Ihr habt bestimmt schon davon gehört, dass regelmäßige Saunabesuche gesundheitsförderlich sind. Sie stärken die Abwehrkräfte und helfen, resistenter gegen Erkältungskrankheiten und Atemwegserkankungen zu werden. Was man beim Saunabesuch beachten muss, davon handelt dieser Artikel.

Die Sauna ist eine Wohltat für Körper und Geist. Die Haut wird sehr gut durchblutet und wirkt dadurch jünger und straffer. Durch das Schwitzen werden Giftstoffe aus dem Körper abtransportiert. Die kalten Güsse danach sorgen für eine Verfeinerung der Poren. Das Immunsystem wird gestärkt, da Abwehrstoffe im Körper mobilisiert werden. Das lymphatische System wird nämlich aufgrund der Überwärmung extrem angeregt.

Hier nun meine Sauna-Tipps:

Eure Haut bzw. euer Körper sollte immer ganz trocken sein, wenn ihr in die Sauna geht, um den besten Schwitzgrad zu erreichen. Mit warmen Füßen ist eine gute Durchblutung von Kopf bis Fuß gewährleistet.

Ihr solltet nie bis zum Exzess in der Sauna bleiben. Wenn euch schlecht wird oder ihr euch nicht mehr wohl fühlt, sofort raus! Die individuelle Zeit hängt von Größe, Gewicht und Alter ab, daher gebe ich hier keine Hinweise auf die Dauer des Saunabesuchs. Mehr als 15 Minuten sind meines Erachtens nach allerdings für niemanden geeignet!  Wenn ihr euch nicht mehr gut fühlt, ist das ein sicheres Zeichen, dass ihr den Schwitzraum verlassen solltet. Um den Blutdruck nicht unnötig ins Schwanken zu bringen, langsam aufstehen und keine Ruckartigen Bewegungen machen.

Egal, ob Aufguss oder nicht – wenn ihr aus der Sauna draußen seid, solltet ihr kurz Luft schnappen (auch jetzt im Winter!). Danach kommt der kalte Guss. Dadurch wird der Körper abgehärtet und der Kreislauf kommt ordentlich in Schwung. Außerdem erfrischt es die Haut und sie fühlt sich straffer an, die Poren werden verfeinert. Durch die Nachkühlung wird die Körpertemperatur reguliert, um Nachschwitzen zu vermeiden. Wenn ihr euch nicht abkühlt, bedankt sich euer Körper mit Kopfschmerzen und Schwindelgefühlen.

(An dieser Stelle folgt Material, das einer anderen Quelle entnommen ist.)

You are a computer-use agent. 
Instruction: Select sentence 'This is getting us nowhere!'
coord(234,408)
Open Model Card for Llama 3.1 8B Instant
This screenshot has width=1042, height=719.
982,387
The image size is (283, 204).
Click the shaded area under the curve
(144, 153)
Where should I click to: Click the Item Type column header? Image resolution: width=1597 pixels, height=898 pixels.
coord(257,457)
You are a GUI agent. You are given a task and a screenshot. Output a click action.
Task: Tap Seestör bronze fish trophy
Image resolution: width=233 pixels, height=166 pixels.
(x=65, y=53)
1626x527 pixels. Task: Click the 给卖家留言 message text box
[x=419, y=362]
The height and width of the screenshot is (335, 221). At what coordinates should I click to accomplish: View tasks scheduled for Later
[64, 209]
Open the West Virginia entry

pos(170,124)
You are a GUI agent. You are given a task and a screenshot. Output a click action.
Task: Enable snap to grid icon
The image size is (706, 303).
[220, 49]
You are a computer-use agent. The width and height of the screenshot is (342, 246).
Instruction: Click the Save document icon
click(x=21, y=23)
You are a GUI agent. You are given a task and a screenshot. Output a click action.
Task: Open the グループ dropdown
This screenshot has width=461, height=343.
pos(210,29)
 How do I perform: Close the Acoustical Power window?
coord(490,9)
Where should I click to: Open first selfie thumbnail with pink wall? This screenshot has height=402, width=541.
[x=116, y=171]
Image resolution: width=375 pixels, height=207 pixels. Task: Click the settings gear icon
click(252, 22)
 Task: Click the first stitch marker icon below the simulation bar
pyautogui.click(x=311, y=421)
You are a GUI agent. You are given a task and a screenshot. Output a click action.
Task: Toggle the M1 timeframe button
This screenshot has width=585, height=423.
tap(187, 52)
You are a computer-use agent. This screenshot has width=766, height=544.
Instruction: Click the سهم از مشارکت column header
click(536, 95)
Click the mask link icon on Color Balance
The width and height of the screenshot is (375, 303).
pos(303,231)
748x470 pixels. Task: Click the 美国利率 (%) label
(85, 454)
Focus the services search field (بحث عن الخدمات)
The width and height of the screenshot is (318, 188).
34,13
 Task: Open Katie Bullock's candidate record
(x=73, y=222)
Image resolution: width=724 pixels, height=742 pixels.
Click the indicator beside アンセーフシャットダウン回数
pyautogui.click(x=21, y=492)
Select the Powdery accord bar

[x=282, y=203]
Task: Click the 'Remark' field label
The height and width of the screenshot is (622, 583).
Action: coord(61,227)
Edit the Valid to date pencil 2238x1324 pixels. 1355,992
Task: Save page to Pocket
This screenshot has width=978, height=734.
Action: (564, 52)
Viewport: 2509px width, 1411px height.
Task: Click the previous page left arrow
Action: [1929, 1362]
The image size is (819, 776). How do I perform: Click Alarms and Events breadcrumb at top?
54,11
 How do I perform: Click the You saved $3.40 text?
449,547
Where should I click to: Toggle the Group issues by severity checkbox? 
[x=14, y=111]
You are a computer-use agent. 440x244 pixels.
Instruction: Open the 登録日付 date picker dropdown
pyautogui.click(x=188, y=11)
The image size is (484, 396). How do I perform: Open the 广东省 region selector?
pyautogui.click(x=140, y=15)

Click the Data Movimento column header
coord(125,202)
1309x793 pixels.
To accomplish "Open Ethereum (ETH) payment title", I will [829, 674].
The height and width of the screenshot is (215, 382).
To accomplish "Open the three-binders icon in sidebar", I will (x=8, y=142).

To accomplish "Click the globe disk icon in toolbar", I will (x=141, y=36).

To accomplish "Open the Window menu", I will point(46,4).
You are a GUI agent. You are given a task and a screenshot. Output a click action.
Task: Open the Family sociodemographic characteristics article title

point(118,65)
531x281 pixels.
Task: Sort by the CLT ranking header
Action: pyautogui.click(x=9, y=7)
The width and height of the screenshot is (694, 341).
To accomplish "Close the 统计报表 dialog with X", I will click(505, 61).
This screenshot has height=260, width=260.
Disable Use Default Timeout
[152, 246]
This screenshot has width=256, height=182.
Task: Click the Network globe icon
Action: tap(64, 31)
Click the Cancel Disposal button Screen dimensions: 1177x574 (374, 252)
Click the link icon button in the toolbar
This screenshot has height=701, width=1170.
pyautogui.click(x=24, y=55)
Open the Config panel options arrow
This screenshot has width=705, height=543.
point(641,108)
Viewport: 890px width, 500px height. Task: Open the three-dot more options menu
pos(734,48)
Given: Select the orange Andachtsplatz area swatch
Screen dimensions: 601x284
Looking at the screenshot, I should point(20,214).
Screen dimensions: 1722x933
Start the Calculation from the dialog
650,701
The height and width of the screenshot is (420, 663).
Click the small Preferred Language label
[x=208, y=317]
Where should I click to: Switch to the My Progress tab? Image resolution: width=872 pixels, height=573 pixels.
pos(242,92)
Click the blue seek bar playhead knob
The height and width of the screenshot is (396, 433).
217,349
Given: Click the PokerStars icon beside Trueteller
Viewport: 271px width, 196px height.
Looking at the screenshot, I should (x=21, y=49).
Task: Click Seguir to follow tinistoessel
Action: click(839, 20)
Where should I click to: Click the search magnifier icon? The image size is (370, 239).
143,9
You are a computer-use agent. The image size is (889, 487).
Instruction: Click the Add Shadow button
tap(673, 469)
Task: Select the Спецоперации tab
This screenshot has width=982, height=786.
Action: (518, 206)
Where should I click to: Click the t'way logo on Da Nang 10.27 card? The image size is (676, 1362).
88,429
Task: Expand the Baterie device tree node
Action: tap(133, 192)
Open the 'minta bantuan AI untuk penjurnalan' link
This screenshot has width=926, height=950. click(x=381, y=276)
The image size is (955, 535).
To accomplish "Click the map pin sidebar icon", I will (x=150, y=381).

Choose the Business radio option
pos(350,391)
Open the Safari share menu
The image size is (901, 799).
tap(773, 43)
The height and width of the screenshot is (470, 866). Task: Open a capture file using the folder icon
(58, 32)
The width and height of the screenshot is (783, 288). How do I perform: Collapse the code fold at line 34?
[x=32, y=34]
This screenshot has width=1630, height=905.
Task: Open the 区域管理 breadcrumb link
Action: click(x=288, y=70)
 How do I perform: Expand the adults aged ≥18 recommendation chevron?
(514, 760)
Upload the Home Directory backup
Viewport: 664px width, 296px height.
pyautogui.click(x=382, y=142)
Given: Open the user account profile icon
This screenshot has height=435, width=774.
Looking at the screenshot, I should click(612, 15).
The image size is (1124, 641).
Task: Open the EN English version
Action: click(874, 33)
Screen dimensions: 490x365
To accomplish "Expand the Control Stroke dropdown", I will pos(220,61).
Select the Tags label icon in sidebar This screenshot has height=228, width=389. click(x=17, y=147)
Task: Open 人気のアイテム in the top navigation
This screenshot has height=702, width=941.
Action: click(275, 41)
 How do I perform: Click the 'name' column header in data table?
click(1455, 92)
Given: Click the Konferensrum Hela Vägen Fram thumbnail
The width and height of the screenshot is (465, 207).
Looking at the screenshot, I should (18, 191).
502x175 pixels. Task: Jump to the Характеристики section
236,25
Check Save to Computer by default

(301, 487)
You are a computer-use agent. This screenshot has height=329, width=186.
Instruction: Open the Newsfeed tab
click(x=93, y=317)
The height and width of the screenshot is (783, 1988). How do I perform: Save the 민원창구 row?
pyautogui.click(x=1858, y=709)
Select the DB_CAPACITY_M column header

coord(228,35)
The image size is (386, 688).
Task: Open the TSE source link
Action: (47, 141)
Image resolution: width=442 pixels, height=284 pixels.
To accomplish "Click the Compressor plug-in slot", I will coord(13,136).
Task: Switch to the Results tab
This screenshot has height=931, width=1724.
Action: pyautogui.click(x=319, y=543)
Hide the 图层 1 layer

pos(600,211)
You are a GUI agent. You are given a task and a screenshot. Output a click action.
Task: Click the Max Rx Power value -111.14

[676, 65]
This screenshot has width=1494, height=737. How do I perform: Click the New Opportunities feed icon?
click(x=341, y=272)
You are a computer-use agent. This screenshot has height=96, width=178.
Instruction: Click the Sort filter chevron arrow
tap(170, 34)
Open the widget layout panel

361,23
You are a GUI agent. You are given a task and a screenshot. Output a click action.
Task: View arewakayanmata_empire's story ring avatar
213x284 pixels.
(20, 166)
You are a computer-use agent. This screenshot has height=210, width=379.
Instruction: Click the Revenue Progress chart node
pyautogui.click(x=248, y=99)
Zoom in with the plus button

Wenn der Saunabesuch kurz war, ist auch die Abkühlung kurz, und umgekehrt. Ihr solltet mit dem kalten Guss bei den Füßen beginnen. Zuerst den linken Fuß mit dem Wasserstrahl kühlen, dann die linke Hand, dann der rechte Fuß und die rechte Hand. Nun den Wasserstrahl langsam zum Herzen führen. Jetzt seid ihr abgekühlt und könnt komplett ins Kaltwasserbecken abtauchen (wenn ihr euch traut!).

Anschließend kommt die zweite Saunarunde. Nicht vergessen: gut abtrocknen und auf warme Füße achten! Nun nochmal abkühlen, wie oben. Eine dritte Runde wärmt den Körper nocheinmal aus der Tiefe auf. Jetzt sind alle Stoffe aus der Haut ausgeschieden und sie benötigt Fett. Deshalb solltet Ihr euch ganz am Ende eures Saunabesuchs eincremen oder mit einem guten Öl einreiben.